Hingga kini, motif di balik serangan di Bandara Internasional Diori Hamani, Niamey masih belum jelas. Namun, ada dugaan kuat bahwa serangan tersebut dilakukan oleh kelompok teroris.
Niger Menuduh Prancis, Benin, dan Pantai Gading sebagai Dalang Serangan
Pada saat yang sama, junta militer Niger menuduh Prancis, Benin, dan Pantai Gading sebagai dalang di balik serangan di Bandara Internasional Diori Hamani. Mereka diduga telah merekrut tentara bayaran untuk menciptakan instabilitas di wilayah tersebut.
“Kami mengingatkan sekali lagi bahwa dukungan kepada tentara bayaran tersebut adalah Presiden Prancis, Emmanuel Macron, Presiden Benin, Patrice Talon, dan Presiden Pantai Gading, Alassane Ouattara. Kami sudah cukup mendengar mereka bersuara. Sekarang mereka harus siap mendengarkan kami,” ujarnya.
Selama lebih dari dua tahun terakhir, hubungan antara Niger dan Prancis yang sebelumnya dekat kini semakin tegang di bawah pemerintahan junta militer. Selain itu, militer Niger seringkali menuduh Benin berusaha merusak stabilitas negara mereka.
Niger Mengungkap 20 Pelaku Serangan Tewas
Kementerian Pertahanan Niger menyatakan bahwa serangan terjadi selama 30 menit. Mereka menyebutkan bahwa empat personel militer terluka dan 20 pelaku serangan tewas dalam baku tembak. Salah satu pelaku serangan adalah warga Prancis.
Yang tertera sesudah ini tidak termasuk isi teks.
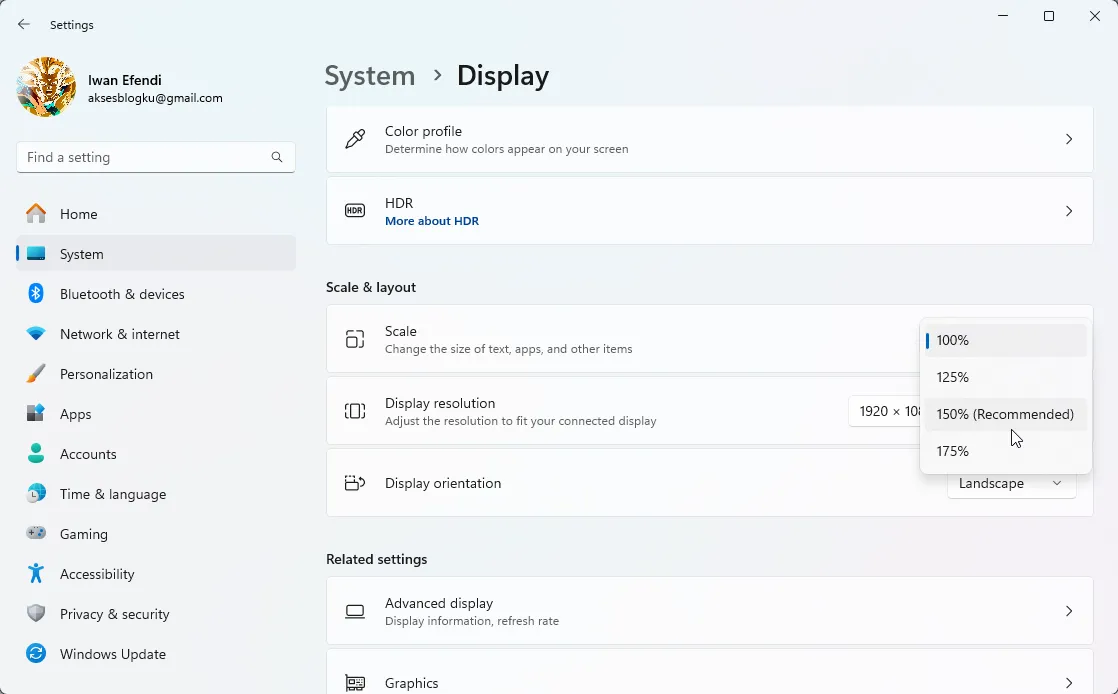
Task: Click System in the breadcrumb
Action: point(370,75)
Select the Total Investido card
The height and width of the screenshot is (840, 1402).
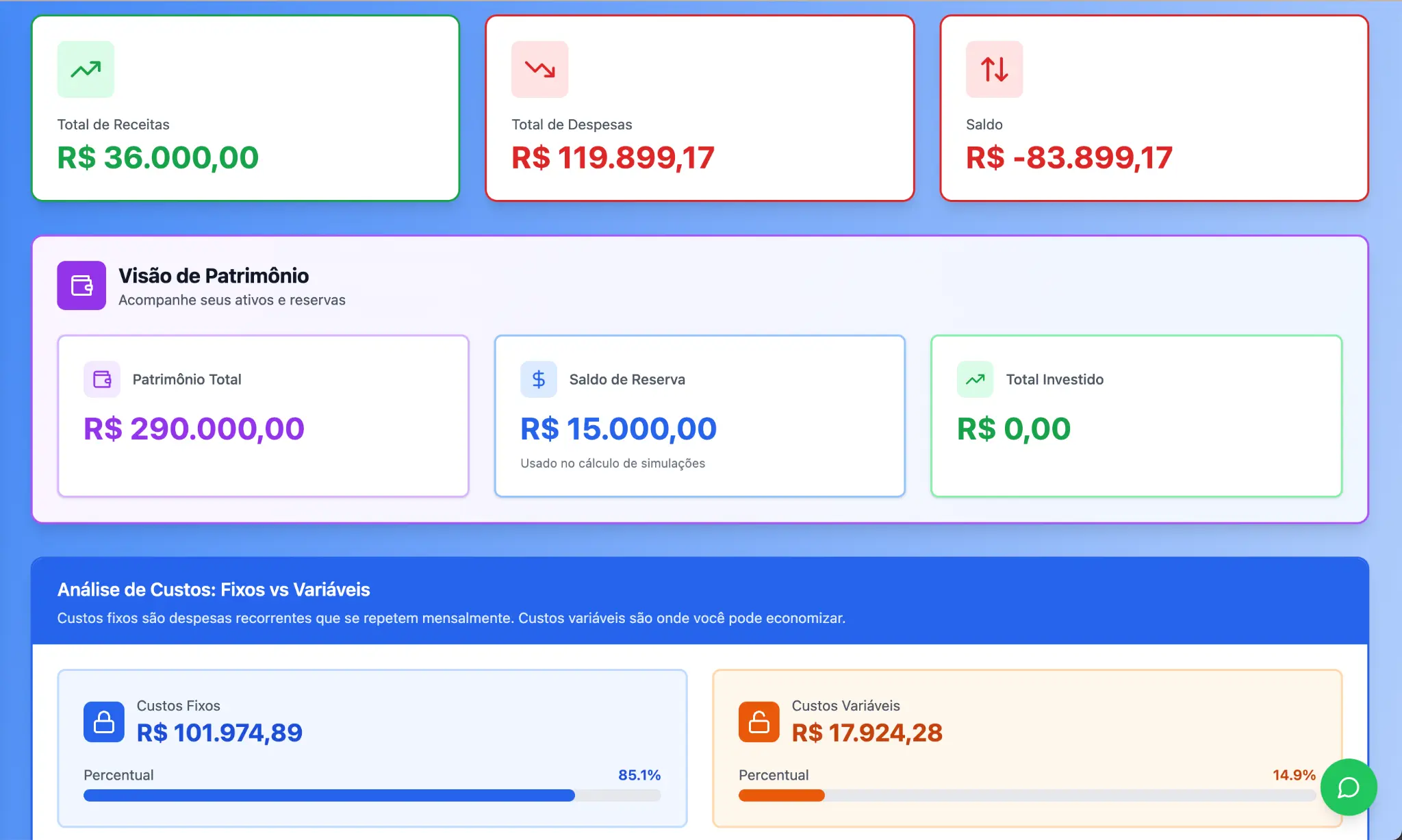point(1136,416)
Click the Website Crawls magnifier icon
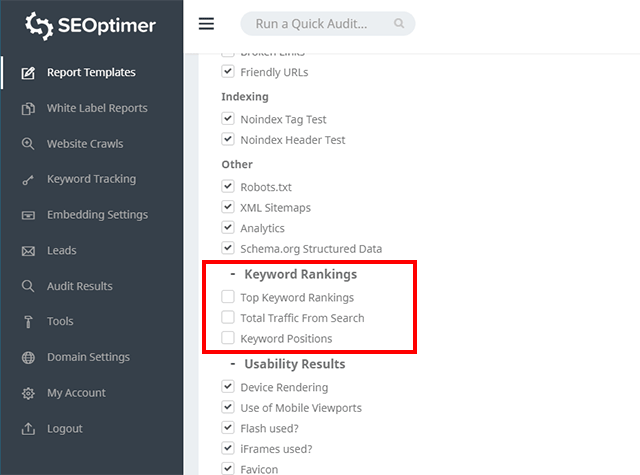The width and height of the screenshot is (640, 475). [x=28, y=144]
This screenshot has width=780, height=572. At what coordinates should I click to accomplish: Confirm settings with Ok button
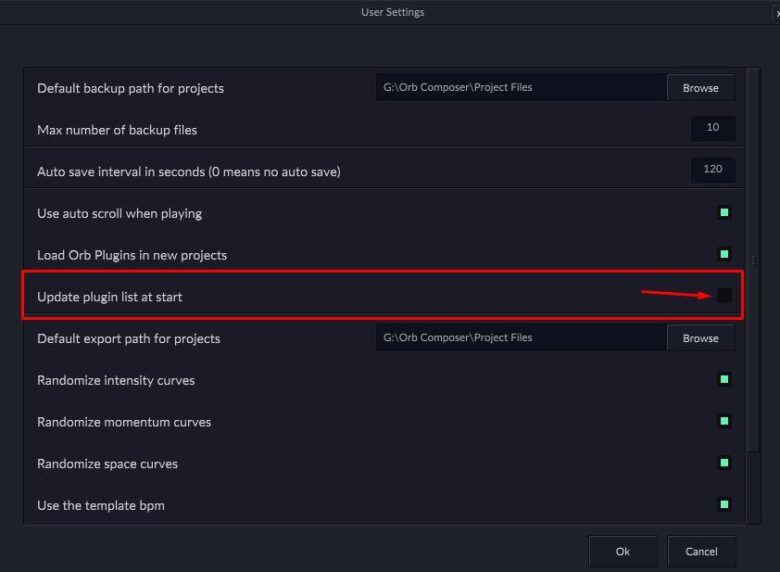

Dilansir dari BBC, sudah ada 11 terduga pelaku yang ditangkap dalam serangan di Bandara Diori Hamani ini. Serangan yang terjadi pada Rabu tengah malam hingga Kamis dini hari itu menimbulkan suara dentuman keras dari alat peledak dan baku tembak.
Insiden serangan ini membuat beberapa penerbangan di Niamey terpaksa dialihkan ke bandara lain. Hingga kini, sejumlah personel militer ditugaskan menjaga ketat area sekitar bandara.
Bandara Niamey Dikenal Sebagai Pusat Strategis
Bandara Diori Hamani dikenal sebagai salah satu pangkalan Angkatan Udara (AU) strategis. Selain itu, bandara ini juga menjadi pusat militer gabungan yang didirikan oleh Niger, Burkina Faso, dan Mali untuk melawan kelompok jihadis.
Tidak hanya menjadi pusat pangkalan AU Niger, pangkalan ini juga berfungsi sebagai pangkalan drone. Bandara ini juga berperan sebagai pusat logistik di Niger untuk mengirimkan sumber daya unggulannya, yakni uranium.
Namun, sejak November pengiriman uranium dalam jumlah besar dari Niger tersendat akibat keputusan junta militer. Pekan lalu, perusahaan Prancis, Orano, juga mengajukan gugatan hukum kepada Niger karena menahan pasokan uranium untuk diekspor.